Chile is open to collaborating with other countries to build a 20,000-24,000km submarine cable connecting the South American country with China, and has already received interest from French Polynesia, according to telecoms watchdog Subtel head Pamela Gidi.
Last year, Subtel carried out a pre-feasibility study with Chinese telecoms equipment supplier Huawei, which revealed three potential routes for the so-called Transpacific Cable: Valparaíso-Juan Fernández Islands-Easter Island-Auckland-Sydney-Shanghai; Valparaíso-Juan Fernández Islands-Easter Island-Tahiti-Shanghai; and Punta Arenas-Auckland-Shanghai.
But as the ambitious infrastructure project would cost an estimated US$550-650mn, Chile is interested in sharing the cost.
"We're looking at the routes and at governments that might potentially be interested.
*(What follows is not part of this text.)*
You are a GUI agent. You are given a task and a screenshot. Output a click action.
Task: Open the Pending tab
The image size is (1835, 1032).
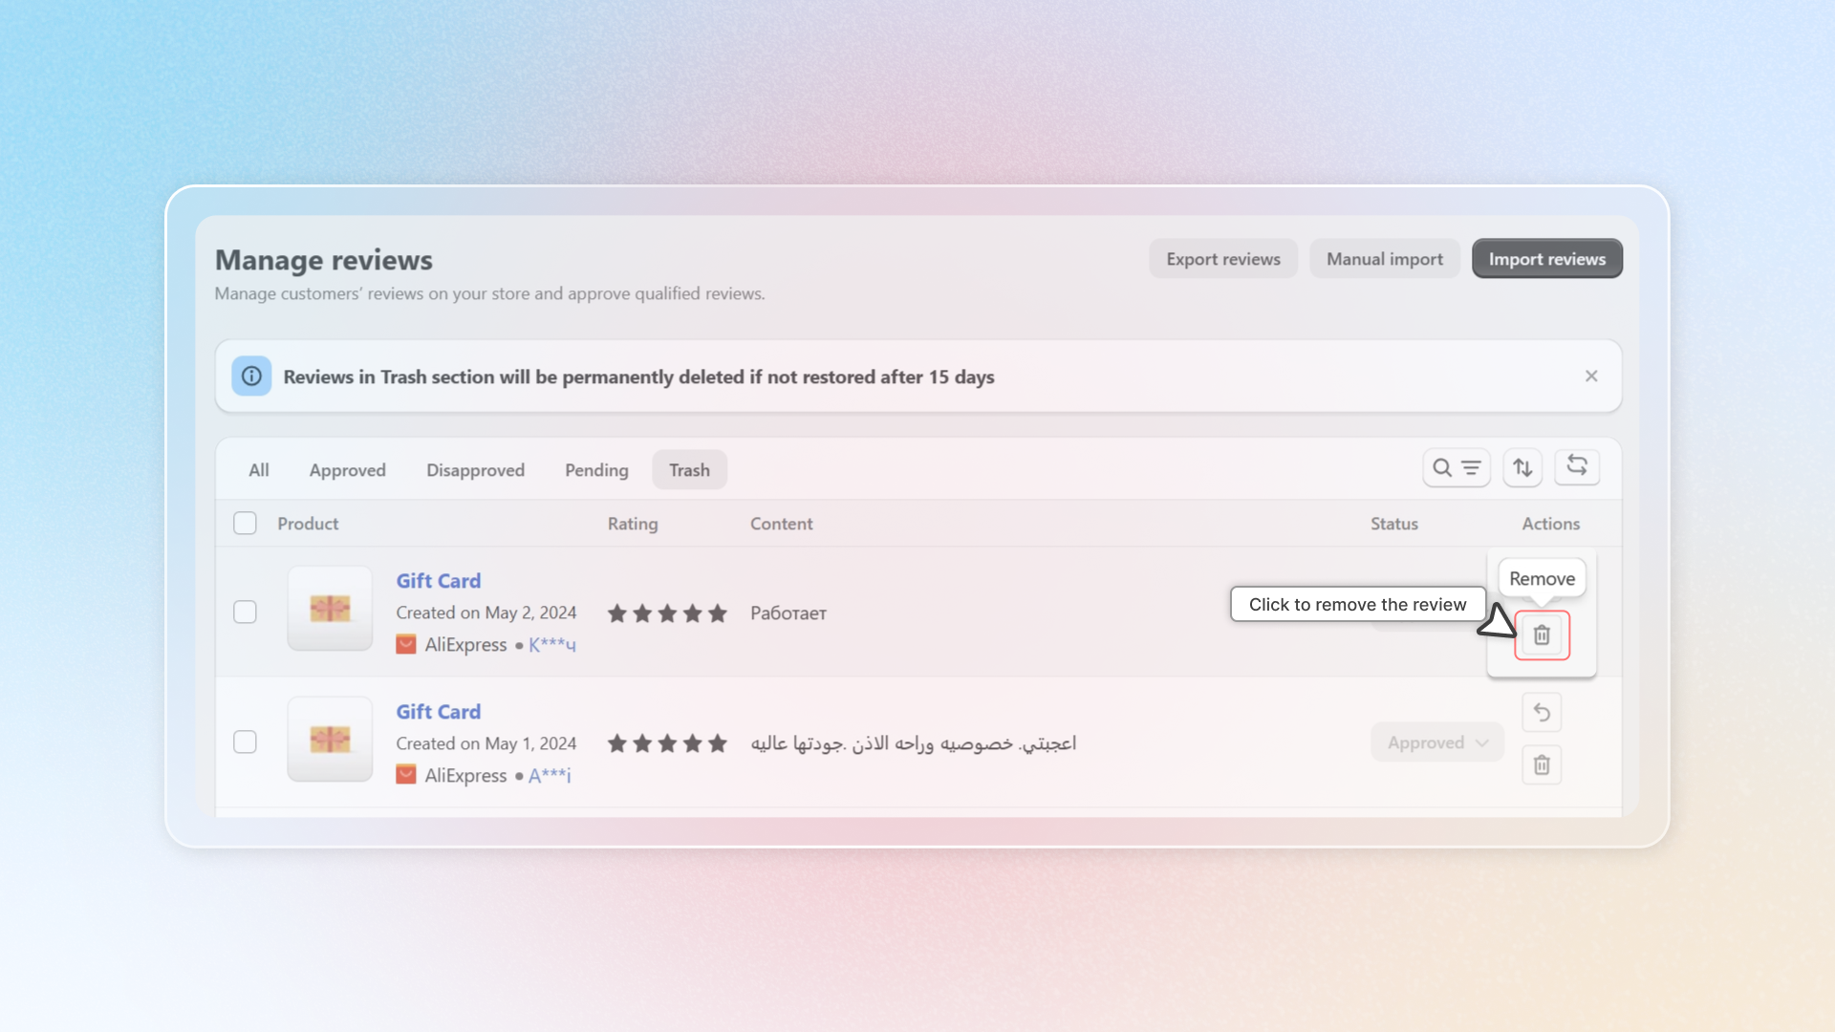pos(596,470)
We're looking at ways to aggregate demand in order to be able to add other countries on either side of the cable," Gidi told BNamericas.
"We've received interest from French Polynesia to share the cost of this major project."
Former Subtel head Rodrigo Ramírez told BNamericas in October that the authorities were looking at creating a hub, factoring in demand from Argentina and Brazil and other countries.
Subtel has said that while most content consumed in Latin America comes from North America and Europe, there is increasing demand for content and latency from the Pacific side.
Gidi also welcomed news this month that China Telecom has expressed interest in investing in the country but said the company had not made it clear in what area of the industry the company will invest.
Chile has already embarked on one major fiber project – Fibra Optica Austral (FOA) – almost 4,000km of submarine and terrestrial fiber connecting the remote south.
Chilean telco CTR, in association with Huawei Marine, won the contract for the submarine part and one of three terrestrial stretches. The companies will receive 52.7bn pesos (US$86mn) in subsidies.
In March, Subtel launched a tender for the two remaining terrestrial stretches, connecting the Los Lagos (X) and Aysén (XI) regions, which were originally not awarded as the bidders failed to meet the technical criteria.
Gidi said that five or six offers have been received this week, but did not give a date to award the tender. The
CTR and Huawei won their contract with a bid of US$85mn. The entire cost of project is US$100mn. Subtel has said the subsidy for the terrestrial stretches has been increased by 20%.